Every once in a while, I encounter a topic that seems to garner a fairly strong consensus of opinion but about which I disagree. My opinion on the use of the selection of song keys and the use of two-octave worship songs seems to be one of those right now.
Many of my colleagues banter regularly about when a song is “too high” or “too low,” which keys are “good keys,” and how it’s confusing to begin a song in one octave, then jump up an octave later in the tune. While I may be the contrarian voice in all of this, I don’t think keys and octave jumps matter nearly as much as most people think.
Men and women have and will always sing in different keys. Worship Leaders go to great lengths to ensure that songs are in “singable” keys for everyone, but this is often a fool’s errand. God created the human voice to sing across a wide spectrum and wired each person with a vocal range as unique as they are. We make attempts to choose songs that will fit in an acceptable range for “most” people and there are definitely common places where vocal ranges overlap. But no matter what key you choose, it will always be uncomfortable for someone.
I’ve been in churches that are full of life and they’re singing songs in keys I never would have chosen. Even here at my church, this happens regularly. Our people sing loudly and (when some of our other worship leaders are leading) I often find myself having to jump octaves or find myself a harmony part to sing along.
Conversely, I’ve also been in churches, large and small, where the worship leader has gone to great lengths to choose keys based on a carefully developed set of criteria and people seem to be completely disengaged from the worship experience.
Both realities illustrate the compelling truth that there are so many other contributing factors to congregational engagement. We often get focused on one tactic (ie, choosing the right key) that we neglect to ask ourselves other pertinent questions: do our people even like this song? Is it accessible to a non-musician? Does it use weird language that no one understands? It’s unspeakably important to be evaluating in a multi-faceted way. As worship leaders, we can’t allow ourselves to fall into the enticing trap of assessing our music based on a single criterion.

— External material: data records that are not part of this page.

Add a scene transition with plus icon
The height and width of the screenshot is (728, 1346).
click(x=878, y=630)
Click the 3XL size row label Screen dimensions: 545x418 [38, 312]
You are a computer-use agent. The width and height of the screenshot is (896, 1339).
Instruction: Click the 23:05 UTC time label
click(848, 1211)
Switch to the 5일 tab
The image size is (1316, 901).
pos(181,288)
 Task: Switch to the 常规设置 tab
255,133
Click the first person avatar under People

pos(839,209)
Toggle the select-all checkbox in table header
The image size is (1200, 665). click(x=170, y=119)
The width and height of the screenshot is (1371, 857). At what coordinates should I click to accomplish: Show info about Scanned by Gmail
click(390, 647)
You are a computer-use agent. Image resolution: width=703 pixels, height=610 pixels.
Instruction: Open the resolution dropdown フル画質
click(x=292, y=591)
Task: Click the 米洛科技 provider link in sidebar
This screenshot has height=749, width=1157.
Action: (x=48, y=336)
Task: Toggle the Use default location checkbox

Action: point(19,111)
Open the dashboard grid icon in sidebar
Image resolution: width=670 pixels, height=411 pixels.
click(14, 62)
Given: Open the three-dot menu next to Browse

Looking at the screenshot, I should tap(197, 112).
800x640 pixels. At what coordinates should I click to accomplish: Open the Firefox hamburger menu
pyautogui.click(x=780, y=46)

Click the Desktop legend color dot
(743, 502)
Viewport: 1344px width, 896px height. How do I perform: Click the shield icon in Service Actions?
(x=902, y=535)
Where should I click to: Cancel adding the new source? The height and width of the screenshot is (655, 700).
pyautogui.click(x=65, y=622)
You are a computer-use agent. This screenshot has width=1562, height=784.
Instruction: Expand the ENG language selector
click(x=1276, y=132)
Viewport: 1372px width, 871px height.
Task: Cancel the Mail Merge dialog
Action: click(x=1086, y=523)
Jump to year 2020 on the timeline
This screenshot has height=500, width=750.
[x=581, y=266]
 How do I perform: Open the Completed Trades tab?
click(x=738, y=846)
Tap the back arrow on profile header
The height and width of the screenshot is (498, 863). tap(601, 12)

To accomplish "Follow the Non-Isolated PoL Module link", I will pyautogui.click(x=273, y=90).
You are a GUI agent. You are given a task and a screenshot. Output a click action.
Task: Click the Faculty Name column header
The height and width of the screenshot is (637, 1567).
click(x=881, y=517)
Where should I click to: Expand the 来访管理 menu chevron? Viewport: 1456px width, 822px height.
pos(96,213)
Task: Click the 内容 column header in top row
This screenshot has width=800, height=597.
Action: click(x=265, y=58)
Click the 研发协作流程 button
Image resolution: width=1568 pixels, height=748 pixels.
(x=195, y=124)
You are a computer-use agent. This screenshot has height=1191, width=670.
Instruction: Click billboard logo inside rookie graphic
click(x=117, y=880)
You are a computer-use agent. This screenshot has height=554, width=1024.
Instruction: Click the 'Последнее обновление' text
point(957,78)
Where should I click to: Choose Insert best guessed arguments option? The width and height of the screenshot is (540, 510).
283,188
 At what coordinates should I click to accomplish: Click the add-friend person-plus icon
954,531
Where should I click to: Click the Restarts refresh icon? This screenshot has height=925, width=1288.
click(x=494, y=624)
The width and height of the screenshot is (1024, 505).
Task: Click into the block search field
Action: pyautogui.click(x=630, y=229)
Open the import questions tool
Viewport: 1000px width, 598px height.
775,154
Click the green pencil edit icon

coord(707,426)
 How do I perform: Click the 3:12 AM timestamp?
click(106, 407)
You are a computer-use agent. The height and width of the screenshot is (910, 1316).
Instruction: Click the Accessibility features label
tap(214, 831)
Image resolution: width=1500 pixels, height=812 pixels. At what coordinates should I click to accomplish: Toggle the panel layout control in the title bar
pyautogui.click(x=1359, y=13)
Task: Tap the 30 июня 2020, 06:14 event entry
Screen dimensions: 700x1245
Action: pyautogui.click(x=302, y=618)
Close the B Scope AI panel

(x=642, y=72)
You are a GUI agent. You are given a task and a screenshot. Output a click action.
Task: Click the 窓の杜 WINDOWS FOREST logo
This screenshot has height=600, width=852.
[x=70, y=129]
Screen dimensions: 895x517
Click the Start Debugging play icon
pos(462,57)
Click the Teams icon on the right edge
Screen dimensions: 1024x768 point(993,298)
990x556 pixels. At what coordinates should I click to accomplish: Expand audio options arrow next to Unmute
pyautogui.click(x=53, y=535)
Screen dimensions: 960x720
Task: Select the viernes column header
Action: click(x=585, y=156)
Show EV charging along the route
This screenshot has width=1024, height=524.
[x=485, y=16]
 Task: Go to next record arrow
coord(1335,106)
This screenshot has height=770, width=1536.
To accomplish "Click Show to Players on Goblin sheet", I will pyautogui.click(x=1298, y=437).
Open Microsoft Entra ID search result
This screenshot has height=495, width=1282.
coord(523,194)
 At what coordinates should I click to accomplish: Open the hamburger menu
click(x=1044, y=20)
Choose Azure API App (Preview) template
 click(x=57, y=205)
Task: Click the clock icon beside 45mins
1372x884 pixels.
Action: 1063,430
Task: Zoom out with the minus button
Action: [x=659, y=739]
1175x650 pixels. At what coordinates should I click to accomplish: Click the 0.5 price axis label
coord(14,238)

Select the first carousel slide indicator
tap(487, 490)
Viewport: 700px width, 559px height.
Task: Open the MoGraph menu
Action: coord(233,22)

I also find it very interesting that churches are tending to rebel against songs that cover a two-octave spread when the strategic use these songs could have an unexpected and positive byproduct. Starting in a lower octave sets an example for non-musical men – those illusive, we-can’t-ever-get-them-to-sing-with-us creatures in our congregations. When we begin a song in the lower register, they sing. And by the time we make the jump, they’ve had time to acclimate to the song. They realize that it’s completely acceptable to keep singing in that very same register while we jump up to give the song the punch it needs at that moment.
As I’ve asked average non-musicians (particularly men) about their thoughts regarding these types of songs, these are the sentiments I hear regularly. I think we musicians can often be blinded to the needs and desires of the non-musical in our midst.
The way we worship is influenced by how we’re taught to worship. If we teach people that not singing when a song isn’t in “their” key is appropriate and acceptable, we do a disservice to their understanding of true worship. If we teach them that we’ll alter (or won’t use) a song because it jumps an octave, we lose an opportunity to demonstrate a new aspect of musicianship.
What if we began to embrace the inherent and obvious differences in the human voice and let our leaders lead where it’s comfortable for them? Doing so would give them the gift of being unfettered from the weighty yoke of constantly second-guessing themselves. Decisions about keys and the use of tunes with octave jumps shouldn’t influence our ability to engage with God in worship. Free yourself from it.